In 1990 several Western leaders assured Soviet President Mikhail Gorbachev that NATO would not expand. In 1991, when the Soviet Union started to formally dissolve and Soviet concerns about NATO increased. U.S. experts, including long-time expert George Kennan, warned of a redline disaster. The Guardian notes that “Putin claims that [James] Baker, [former Secretary of State] in a discussion on 9 February 1990 with the Soviet leader, Mikhail Gorbachev, made the promise that NATO would not expand to the east if Russia accepted Germany’s unification.”
President Bill Clinton infuriated Russian President Boris Yeltsin by breaking with past U.S. assurances on NATO expansion.
As pointed out in a long Harper’s June 2023 article on Ukraine, “…at NATO’s Bucharest summit in April 2008, the U.S. delegation, led by President Bush, urged the alliance to put Ukraine and Georgia on the immediate path to NATO membership. German Chancellor Angela Merkel understood the implications of Washington’s proposal: ‘I was very sure... that Putin was not going to just let that happen,’ she recalled in 2022. ‘From his perspective, that would be a declaration of war.’
“America’s ambassador to Moscow, William J. Burns, shared Merkel’s assessment. Burns had already warned Secretary of State Condoleezza Rice... ‘Ukrainian entry into NATO is the brightest of all redlines for the Russian elite (not just Putin),’” concluding that “‘Russia will respond.’”
Imagine the shoe being on the other foot, with Russia doing all this on our borders. Look how the U.S. reacted to 3,000 lives lost on 9/11.
The media also hasn’t learned its history lessons. Coverage of the Ukraine War towers over its coverage of our illegal military invasions in the Middle East. Except they avoid reporting about peace advocacy by domestic and international groups.
While The New York Times’ readers are told about how domestic pets and athletes are faring in the Ukraine conflict, this newspaper of record ignores the voyage of the Golden Rule Boat, sponsored by Veterans for Peace, docking this year at ports on the west Gulf and eastern coast. The mainstream media ignored the rally by many peace groups on July 22, 2023, at Biden’s hometown (Scranton, PA) in front of the Army Ammunition Plant run by General Dynamics.
Nor does the mass media probe the U.S. policy driving Germany into larger military budgets and weapons shipments to Ukraine, and ending the Nordic countries’ traditions of neutrality by bringing them into NATO. All these expansions provide huge business for the U.S. military-industrial complex, which Eisenhower warned us about.

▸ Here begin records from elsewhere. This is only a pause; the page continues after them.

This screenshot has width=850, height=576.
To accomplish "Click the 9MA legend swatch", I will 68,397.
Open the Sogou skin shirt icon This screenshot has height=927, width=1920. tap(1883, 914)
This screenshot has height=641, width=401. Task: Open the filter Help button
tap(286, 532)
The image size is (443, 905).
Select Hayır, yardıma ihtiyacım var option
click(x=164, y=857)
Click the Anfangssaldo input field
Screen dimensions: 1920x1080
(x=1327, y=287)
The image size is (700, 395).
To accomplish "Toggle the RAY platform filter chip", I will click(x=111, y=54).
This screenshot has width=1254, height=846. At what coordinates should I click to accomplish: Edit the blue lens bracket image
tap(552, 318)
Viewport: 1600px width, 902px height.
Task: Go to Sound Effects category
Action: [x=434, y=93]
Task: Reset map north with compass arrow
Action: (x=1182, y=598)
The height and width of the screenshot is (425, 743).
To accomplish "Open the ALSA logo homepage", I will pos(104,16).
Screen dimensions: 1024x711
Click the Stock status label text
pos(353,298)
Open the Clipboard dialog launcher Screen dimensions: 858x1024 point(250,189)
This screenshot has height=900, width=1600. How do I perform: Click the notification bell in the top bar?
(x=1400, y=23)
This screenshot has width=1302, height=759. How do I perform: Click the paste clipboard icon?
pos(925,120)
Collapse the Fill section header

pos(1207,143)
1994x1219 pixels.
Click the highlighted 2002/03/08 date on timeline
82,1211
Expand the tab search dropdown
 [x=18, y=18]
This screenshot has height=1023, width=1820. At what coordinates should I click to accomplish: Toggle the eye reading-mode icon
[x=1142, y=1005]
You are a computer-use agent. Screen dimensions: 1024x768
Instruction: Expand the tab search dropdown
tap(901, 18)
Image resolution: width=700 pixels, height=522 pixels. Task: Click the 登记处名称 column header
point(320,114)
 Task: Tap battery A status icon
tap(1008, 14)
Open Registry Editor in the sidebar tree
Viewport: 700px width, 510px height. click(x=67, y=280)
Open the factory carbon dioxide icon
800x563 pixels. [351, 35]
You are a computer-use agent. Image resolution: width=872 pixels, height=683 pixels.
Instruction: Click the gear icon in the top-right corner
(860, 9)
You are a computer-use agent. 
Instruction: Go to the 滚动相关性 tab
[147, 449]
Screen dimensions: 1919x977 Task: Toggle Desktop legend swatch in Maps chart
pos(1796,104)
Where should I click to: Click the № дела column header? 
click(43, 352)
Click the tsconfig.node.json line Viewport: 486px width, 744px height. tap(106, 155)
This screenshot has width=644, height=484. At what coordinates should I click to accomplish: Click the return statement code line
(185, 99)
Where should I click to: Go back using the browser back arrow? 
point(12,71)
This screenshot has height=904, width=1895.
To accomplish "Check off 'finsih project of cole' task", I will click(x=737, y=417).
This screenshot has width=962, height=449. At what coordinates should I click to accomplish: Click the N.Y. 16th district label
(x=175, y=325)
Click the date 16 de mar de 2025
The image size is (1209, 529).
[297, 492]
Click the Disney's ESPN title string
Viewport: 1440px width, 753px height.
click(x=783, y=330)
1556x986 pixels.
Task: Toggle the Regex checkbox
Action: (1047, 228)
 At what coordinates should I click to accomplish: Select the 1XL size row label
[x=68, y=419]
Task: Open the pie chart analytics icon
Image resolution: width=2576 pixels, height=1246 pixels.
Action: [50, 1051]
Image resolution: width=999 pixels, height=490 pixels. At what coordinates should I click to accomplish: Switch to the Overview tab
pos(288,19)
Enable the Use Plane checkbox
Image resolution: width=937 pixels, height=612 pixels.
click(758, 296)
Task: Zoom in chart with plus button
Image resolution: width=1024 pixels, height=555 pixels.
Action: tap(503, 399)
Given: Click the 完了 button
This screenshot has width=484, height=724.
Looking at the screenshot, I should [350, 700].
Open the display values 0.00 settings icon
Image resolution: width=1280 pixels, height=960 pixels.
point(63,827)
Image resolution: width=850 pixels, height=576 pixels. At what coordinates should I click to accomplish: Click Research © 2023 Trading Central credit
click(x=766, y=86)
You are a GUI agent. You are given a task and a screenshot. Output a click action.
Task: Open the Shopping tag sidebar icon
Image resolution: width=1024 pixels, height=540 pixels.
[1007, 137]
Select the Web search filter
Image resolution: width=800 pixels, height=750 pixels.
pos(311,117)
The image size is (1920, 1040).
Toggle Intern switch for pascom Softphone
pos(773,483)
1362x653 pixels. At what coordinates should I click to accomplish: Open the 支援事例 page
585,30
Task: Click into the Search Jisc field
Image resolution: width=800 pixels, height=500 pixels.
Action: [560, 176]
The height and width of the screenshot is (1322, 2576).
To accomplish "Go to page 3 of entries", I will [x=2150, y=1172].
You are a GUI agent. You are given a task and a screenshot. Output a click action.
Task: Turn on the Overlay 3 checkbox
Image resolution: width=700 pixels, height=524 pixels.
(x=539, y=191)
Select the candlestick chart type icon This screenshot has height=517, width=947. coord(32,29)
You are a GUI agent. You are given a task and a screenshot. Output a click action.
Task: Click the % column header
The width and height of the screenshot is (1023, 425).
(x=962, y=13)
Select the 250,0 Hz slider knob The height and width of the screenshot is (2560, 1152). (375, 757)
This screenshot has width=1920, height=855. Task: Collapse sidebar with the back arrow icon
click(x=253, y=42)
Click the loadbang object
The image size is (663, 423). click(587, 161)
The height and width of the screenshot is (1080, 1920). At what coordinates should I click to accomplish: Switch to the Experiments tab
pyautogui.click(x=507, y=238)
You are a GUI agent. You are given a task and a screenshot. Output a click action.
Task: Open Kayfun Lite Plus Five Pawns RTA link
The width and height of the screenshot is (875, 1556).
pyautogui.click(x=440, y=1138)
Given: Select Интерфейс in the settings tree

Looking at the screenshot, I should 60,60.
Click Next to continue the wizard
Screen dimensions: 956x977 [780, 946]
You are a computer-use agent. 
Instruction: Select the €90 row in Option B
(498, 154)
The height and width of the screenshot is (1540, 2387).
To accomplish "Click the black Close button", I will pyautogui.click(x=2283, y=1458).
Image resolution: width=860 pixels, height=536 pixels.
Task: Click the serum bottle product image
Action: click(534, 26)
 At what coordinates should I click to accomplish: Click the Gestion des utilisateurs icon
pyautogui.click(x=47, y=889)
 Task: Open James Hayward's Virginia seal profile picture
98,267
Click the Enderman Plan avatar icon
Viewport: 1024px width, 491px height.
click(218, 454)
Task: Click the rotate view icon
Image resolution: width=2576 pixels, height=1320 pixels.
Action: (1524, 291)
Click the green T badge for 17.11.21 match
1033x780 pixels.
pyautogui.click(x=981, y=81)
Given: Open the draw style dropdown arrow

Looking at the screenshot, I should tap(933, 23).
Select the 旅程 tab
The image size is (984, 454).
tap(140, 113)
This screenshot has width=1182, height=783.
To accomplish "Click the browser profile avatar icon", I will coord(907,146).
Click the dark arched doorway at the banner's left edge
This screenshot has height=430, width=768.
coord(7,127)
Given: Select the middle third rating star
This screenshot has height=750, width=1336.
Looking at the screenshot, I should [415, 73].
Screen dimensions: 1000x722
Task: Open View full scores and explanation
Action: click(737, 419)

The expansions also scare the Russian public and increase popular support for the aggressor Putin and Russian troops. Roger Cohen’s long report in The New York Times on his trip through Russia shed some light on these feelings.
Our country should lead in peacemaking, in engaging the United Nations when its charter against offensive war is violated by any member country, and in observing our own constitutional mandates which reserve for Congress, not the presidency, the power to declare war.
Instead, we expand a vast military budget (greater than the next 10 countries combined, including China and Russia), operate military bases in over 100 countries, bristle with military threats or incursions in the backyards of many of these nations—in violation of international law, the U.N. charter (which we most prominently drafted in 1946), and federal statutes. All done in a bipartisan fashion, with astounding hypocrisy and self-righteousness.
Whether or not you are a veteran, I urge you to virtually attend the annual Veterans for Peace Convention on August 25 through August 27, 2023, to hear the views of people who abhor all wars in favor of stopping the slaughter and deliberately waging peace.
Otherwise, prepare for a war of attrition on both sides, which could last for years. Unless, that is, it flares into a nuclear war.
That should sober all hawks, including the consistent one in the White House.